● **Exercise requirements**:
Repeat the lines starting at the one containing "Open the Game" and ending at the one containing "point(679,189)", unchanged.

(Data listing)
┌──

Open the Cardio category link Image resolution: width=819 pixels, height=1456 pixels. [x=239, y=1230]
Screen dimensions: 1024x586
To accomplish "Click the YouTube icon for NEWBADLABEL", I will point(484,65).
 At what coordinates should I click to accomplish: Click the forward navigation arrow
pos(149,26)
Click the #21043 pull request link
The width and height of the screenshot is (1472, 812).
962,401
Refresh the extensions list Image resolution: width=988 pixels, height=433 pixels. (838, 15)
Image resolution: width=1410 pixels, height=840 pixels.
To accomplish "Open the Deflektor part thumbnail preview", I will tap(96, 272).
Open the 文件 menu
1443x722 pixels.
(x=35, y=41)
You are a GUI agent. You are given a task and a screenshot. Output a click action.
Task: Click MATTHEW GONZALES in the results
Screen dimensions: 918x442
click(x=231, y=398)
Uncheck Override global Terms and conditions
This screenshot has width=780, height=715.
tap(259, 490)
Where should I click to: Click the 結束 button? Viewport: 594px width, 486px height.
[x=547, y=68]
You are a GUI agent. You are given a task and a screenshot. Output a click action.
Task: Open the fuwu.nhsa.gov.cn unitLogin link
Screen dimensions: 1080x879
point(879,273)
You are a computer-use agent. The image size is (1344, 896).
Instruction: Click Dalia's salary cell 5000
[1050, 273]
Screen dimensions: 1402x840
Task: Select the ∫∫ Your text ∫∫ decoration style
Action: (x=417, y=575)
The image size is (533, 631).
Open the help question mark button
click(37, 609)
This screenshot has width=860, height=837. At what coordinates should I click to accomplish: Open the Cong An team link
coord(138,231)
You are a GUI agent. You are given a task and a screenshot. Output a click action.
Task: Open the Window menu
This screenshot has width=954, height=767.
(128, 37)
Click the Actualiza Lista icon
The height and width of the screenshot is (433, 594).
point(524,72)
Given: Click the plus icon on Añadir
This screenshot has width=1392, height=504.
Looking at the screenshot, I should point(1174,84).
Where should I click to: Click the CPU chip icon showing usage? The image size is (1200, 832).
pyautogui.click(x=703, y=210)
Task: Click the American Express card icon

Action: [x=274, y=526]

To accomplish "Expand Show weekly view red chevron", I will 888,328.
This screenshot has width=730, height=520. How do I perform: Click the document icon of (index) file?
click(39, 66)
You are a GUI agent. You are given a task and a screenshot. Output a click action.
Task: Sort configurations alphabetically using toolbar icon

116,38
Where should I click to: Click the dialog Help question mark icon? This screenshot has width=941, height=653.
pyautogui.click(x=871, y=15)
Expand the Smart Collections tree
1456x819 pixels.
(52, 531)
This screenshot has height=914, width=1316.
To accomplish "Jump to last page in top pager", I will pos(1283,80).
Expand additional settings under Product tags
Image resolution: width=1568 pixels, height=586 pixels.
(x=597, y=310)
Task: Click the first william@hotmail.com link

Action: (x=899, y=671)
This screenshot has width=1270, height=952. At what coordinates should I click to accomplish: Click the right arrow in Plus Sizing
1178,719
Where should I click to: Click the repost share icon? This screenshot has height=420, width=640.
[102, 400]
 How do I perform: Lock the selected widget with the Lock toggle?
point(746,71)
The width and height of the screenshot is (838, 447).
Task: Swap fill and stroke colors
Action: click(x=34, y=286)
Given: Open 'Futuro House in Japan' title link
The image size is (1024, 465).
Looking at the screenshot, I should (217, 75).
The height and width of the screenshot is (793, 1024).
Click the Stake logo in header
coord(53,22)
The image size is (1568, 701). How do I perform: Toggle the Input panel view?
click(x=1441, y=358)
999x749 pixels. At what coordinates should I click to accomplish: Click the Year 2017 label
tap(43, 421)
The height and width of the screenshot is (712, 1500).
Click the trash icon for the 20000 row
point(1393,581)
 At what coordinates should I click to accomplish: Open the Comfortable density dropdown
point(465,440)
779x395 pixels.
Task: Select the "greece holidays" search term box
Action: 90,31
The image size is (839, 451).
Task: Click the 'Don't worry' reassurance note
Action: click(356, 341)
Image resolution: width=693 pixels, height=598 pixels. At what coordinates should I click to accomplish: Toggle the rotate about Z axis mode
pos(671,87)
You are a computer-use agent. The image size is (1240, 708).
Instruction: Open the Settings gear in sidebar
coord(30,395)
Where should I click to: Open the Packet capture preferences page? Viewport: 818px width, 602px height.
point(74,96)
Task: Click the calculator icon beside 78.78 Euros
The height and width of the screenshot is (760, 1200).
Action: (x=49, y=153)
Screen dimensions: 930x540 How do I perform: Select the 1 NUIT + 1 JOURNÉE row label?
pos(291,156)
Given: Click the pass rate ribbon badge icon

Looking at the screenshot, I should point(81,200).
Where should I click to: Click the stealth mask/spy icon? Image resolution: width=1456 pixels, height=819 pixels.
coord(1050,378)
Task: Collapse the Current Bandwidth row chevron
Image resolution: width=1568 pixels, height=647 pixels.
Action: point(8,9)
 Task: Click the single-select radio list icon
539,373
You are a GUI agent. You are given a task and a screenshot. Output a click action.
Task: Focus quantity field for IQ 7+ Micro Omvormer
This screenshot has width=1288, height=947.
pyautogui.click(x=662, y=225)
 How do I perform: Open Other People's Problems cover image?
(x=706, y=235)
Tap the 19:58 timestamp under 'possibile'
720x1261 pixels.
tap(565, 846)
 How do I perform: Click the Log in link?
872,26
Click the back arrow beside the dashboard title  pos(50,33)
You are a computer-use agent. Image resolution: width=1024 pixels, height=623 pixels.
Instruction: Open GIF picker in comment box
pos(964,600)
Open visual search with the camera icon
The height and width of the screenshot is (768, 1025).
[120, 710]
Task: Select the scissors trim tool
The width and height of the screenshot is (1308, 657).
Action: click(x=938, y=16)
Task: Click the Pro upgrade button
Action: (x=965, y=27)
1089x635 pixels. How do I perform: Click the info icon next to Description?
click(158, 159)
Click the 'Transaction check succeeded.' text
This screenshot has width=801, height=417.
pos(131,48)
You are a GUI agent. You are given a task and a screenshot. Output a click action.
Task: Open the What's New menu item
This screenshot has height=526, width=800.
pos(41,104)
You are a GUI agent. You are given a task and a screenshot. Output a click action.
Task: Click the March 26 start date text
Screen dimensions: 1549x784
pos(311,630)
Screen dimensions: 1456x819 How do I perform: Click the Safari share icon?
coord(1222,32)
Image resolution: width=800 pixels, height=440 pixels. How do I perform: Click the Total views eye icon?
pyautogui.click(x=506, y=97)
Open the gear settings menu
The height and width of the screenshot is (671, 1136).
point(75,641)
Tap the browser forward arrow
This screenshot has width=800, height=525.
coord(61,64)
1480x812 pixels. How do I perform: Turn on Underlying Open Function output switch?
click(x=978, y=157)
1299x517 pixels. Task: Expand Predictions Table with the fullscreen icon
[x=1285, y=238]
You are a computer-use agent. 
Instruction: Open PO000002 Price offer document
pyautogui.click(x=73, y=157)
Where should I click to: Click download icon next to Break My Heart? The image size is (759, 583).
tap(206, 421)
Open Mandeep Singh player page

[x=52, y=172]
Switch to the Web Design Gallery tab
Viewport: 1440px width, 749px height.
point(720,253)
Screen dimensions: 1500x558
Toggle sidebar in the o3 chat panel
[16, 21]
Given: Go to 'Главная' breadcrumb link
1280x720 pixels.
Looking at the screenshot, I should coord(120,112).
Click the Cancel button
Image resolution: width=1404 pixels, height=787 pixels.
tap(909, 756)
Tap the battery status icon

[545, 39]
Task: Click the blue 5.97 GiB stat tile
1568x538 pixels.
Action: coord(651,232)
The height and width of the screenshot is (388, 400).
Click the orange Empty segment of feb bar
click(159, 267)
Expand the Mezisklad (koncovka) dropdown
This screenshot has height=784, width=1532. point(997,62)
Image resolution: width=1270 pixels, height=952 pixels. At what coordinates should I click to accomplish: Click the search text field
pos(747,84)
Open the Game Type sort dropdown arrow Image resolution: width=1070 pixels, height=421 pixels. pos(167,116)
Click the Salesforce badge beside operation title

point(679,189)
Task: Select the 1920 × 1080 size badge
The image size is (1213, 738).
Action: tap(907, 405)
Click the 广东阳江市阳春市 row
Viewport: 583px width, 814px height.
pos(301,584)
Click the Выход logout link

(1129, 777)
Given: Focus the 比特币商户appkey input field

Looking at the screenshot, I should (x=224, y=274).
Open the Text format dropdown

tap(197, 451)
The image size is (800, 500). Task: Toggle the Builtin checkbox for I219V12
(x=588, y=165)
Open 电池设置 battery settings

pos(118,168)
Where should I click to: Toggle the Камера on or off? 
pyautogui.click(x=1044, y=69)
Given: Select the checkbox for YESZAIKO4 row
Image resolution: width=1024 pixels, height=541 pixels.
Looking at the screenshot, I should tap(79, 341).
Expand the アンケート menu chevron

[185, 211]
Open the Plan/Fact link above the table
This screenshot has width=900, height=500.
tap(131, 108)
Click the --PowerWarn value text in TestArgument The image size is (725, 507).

└──

● **Final answer**:
Open the Game Type sort dropdown arrow Image resolution: width=1070 pixels, height=421 pixels. pos(167,116)
Click the Salesforce badge beside operation title

point(679,189)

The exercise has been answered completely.